Worthington isn’t the only farmer upset by the way Febles handled this hemp seed acquisition process. Kathleen Greenbaum, whose family owns a small farm in Whatcom County, said she followed the rulemaking process closely and was never told she could acquire hemp seeds before the program’s rules became effective.
“Effectively everybody was shut out of this grow season except for Hemp Logic and anybody affiliated with their group,” said Greenbaum, who filed a statement in support of Worthington’s lawsuit. “I know how state government works and that’s not how it is supposed to work.”

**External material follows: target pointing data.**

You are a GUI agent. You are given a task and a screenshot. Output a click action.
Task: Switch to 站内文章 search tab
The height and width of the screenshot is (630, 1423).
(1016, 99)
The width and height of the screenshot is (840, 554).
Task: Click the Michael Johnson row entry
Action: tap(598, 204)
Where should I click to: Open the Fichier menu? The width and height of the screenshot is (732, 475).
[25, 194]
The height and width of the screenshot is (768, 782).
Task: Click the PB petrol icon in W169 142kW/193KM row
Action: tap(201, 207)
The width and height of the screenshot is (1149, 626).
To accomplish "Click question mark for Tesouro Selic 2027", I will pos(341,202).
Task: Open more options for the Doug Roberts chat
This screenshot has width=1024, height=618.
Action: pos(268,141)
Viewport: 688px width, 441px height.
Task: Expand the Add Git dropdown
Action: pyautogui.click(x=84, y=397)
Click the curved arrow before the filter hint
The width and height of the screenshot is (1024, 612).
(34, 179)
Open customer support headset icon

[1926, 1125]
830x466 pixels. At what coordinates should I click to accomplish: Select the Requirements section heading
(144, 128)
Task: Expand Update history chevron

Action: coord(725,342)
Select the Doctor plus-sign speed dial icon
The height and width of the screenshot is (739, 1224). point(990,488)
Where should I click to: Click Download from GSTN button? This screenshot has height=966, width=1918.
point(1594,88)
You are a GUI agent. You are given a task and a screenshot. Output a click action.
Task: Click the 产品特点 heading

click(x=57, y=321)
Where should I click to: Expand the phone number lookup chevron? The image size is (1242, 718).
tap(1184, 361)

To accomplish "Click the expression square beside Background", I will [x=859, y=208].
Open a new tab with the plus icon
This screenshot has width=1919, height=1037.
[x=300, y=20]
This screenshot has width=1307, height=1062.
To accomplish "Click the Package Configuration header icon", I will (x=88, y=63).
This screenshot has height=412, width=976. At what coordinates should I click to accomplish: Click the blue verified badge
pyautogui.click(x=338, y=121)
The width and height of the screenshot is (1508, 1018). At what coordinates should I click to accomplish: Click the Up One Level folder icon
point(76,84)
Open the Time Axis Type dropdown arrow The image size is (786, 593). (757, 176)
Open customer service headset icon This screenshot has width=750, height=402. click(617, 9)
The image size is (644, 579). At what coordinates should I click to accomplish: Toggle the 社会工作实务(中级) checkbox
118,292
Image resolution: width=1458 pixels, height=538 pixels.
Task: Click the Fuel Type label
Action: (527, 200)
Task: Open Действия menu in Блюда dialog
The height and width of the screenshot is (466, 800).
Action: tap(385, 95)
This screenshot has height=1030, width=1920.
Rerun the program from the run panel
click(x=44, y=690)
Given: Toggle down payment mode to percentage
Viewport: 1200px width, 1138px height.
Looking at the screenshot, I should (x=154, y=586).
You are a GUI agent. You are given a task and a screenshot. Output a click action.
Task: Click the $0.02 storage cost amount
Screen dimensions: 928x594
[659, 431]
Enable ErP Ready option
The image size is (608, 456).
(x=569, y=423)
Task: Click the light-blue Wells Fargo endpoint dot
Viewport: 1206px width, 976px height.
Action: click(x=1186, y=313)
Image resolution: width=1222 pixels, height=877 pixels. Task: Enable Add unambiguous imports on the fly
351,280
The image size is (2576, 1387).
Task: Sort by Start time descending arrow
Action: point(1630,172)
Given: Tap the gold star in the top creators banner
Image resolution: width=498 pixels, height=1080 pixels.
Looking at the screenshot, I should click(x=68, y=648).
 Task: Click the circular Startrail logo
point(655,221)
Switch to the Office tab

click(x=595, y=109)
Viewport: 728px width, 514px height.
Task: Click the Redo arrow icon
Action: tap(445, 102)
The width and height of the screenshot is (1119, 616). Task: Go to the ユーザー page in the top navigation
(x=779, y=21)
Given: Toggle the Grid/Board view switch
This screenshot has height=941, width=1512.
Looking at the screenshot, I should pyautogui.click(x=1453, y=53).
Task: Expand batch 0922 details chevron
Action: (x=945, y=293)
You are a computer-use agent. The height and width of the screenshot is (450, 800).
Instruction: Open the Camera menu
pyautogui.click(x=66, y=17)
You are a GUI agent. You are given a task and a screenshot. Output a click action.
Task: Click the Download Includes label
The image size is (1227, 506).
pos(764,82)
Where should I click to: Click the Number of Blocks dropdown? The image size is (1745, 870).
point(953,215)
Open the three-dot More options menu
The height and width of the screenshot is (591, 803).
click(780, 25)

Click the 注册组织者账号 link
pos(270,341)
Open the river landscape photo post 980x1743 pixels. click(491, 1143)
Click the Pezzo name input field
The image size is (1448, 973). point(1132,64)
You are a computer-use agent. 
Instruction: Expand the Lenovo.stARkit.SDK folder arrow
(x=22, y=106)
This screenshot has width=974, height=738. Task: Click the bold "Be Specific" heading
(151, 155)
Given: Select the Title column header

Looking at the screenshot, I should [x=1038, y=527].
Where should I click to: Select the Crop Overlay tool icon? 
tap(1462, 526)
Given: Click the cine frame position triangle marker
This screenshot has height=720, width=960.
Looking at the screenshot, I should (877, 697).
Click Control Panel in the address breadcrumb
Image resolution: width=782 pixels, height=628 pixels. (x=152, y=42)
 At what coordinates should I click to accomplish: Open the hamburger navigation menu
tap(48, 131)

Doris Hamilton, the manager of the Kentucky Department of Agriculture’s industrial hemp program, said their program would “absolutely not” give a farmer a permit to import hemp seeds before they are approved to participate in the program.
Russell Baer, a special agent with the DEA, said his department does not look into state licensing of hemp businesses.
It appears that Febles and HempLogic USA didn’t think Worthington’s lawsuit would delay the program – the company had originally planned a hemp planting event on May 24 in Moses Lake. Tickets for the private event, which was cancelled a day before the planned date, cost $200.
It's now been rescheduled for June 6.